Drone delivery — tied up in regulatory debates and largely nonexistent beyond a few, isolated pilots — hasn't boomed in the U.S. yet, but Amazon and Walmart are placing big bets on unmanned vehicles.

The big picture: The hooplah has intensified to the point where a number of upstarts are popping up to offer drone-delivery-in-a-box to the retailers who can't afford to invest themselves. The two retail rivals are betting that drone delivery — currently estimated to be worth $30 billion — will take an increasingly large share of the $1.5 trillion logistics business.

"The market for drone logistics can be tremendous," says Sertac Karaman, a professor at MIT.
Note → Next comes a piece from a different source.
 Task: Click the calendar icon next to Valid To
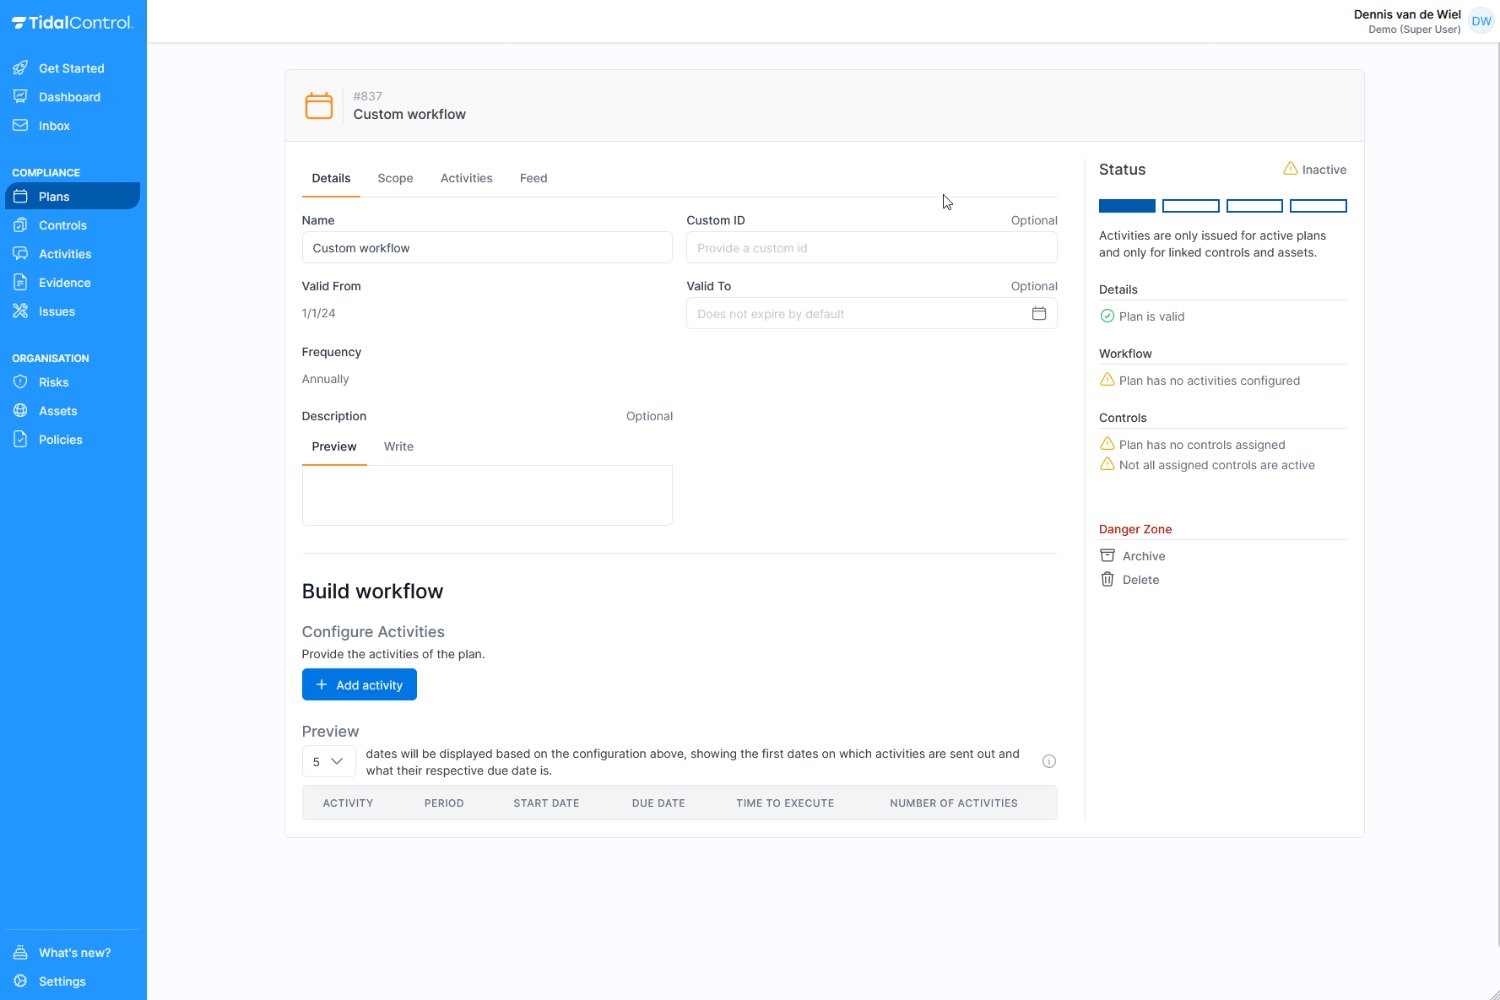pyautogui.click(x=1039, y=313)
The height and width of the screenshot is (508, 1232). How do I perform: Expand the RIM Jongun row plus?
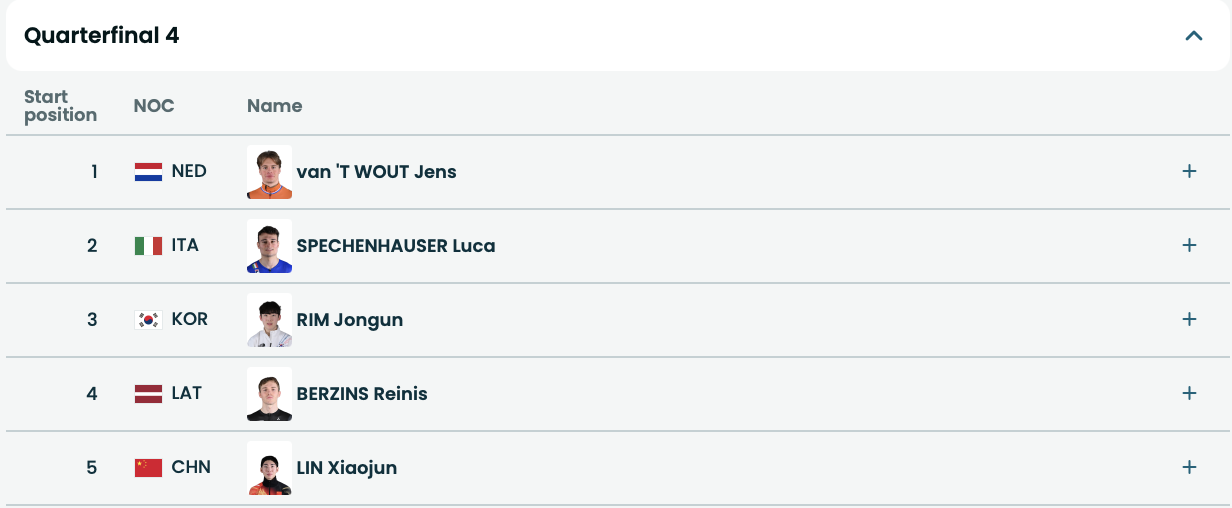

What's happening: Amazon stole the headlines last week when it debuted a brand new package delivery drone at its annual re:MARS conference. But the e-commerce titan has a worthy opponent in Walmart, which has actually outpaced Amazon in the drone patent race in 2018 and 2019, per the FT.

  • Amazon envisions using drones to make thousands of super-fast deliveries from warehouses that are on the outskirts of cities to doorsteps, skipping all the traffic jams.
  • Walmart, with its 5000-store footprint, could use drones to challenge Amazon's delivery prowess and transport millions of bags of groceries in minutes.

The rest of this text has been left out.